In meiner Schein-Blase
In dieser positiven Illusion habe ich mich wunderbar gefühlt. Ich hatte eine reine Weste, nur Gutes im Sinn, habe mich selbst als edel und tugendhaft erlebt. Das Leben als perfekte Reality-Show, in der ich immer die Kontrolle habe und in meiner eigenen Blase lebe – eine innere Show, in der ich mich selbst intensiv spüre, aber letztlich immer für mich bleibe. Dass mich das von den Menschen abtrennt, dafür war ich blind. Ich war so erfüllt von meiner Illusion, dass ich das, was tatsächlich passierte, schön gezeichnet habe. Ich nahm zum Beispiel nicht mehr wahr, wie es anderen Menschen mit mir ging. Wie vor den Kopf gestossen war ich, wenn jemand ein Problem mit mir hatte. In meinem positiven Selbstbild hatte das keinen Platz.
Erkennen
Durch die IndividualSystemik habe ich begriffen, dass ich dieses Phänomen in mir selbst herstelle. In Einzelsitzungen und durch intensive Traumarbeit habe ich einen zentralen Teil von mir kennengelernt, der mit all seiner Willenskraft diese Schein-Welt produziert und gleichzeitig das Leben und die Menschen auf Abstand hält. Ein raffinierter Trick!
Endlich konnte ich verstehen, warum immer wieder Beziehungen schmerzlich gescheitert sind, die ich im Schein dieser Illusion eingegangen war. Mit meiner rosaroten Brille idealisierte ich meine Partner*innen oder Freund*innen und setzte mich dadurch nicht mehr mit ihnen als ganz normale Menschen mit ihren Stärken und Schwächen auseinander. Gleichzeitig habe ich mich immer wieder demonstrativ vom Negativen im Außen abgegrenzt, so dass ich selbst noch heller schien. Aber warum?
Warum ich das wahre Leben meide
Genauer herauszufinden, warum ich das wahre Leben so sehr meide, ist nicht leicht. Auch das hat mit dieser zentralen Seite in mir zu tun, die sich immer wieder weigert, sich mit sich und ihrem unaufgeräumten Inneren auseinanderzusetzen.

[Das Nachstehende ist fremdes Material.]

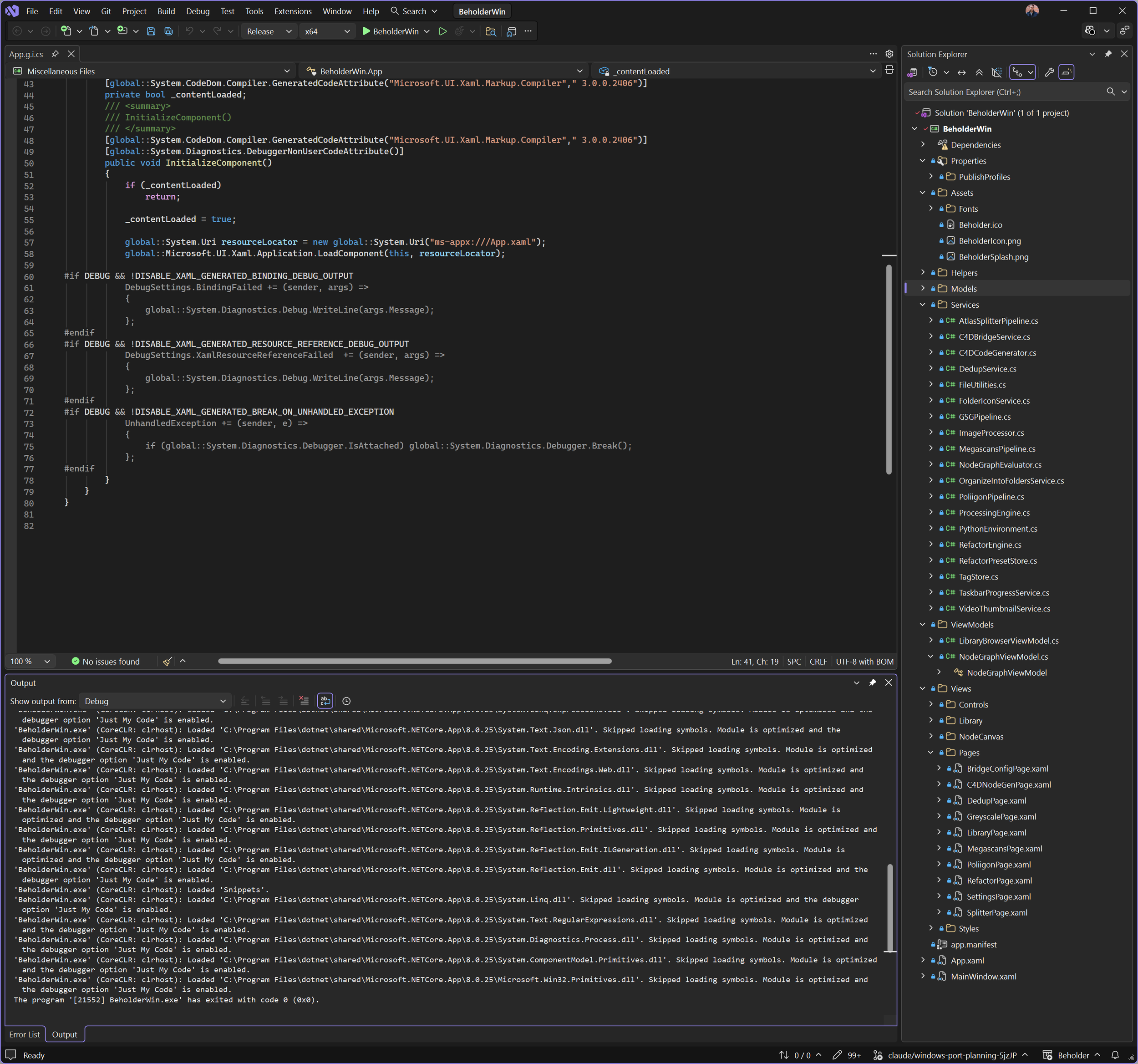Open the Build menu

click(x=166, y=11)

Bei allem, was ich näher an mich heranlasse, steigen alte Gefühle in mir hoch, wie Scham, Schuld, Angst und Wut. Die Seite in mir bäumt sich dagegen auf, diese unangenehmen Gefühle zu spüren. So erlebe ich nicht nur das Negative sondern gerade auch das Positive als bedrohlich und setze ihm meinen starken Willen entgegen, indem ich es abwerte, abtue oder schlichtweg ignoriere.
Kleine Türen
Hin und wieder öffnen sich kleine Türen und ich wage es, aus meinem Fantasiezelt herauszutreten und mich ins Leben zu stellen. Für einen Moment spüre ich dann, wie es sein könnte, wenn ich wirklich wieder am Leben teilnehmen würde. Ich bekomme eine Ahnung davon, wie es wäre, wenn meine Kraft wieder in mein Leben fließen würde, statt dass ich sie nur für meine Abwehr nutze.
Diese Momente wecken eine Sehnsucht in mir, die mich erinnert und die mir hilft, mich weiter mit mir auseinanderzusetzen – eine Sehnsucht, die mich motiviert, etwas zu riskieren und zu wagen auf dem Weg zurück zu mir selbst.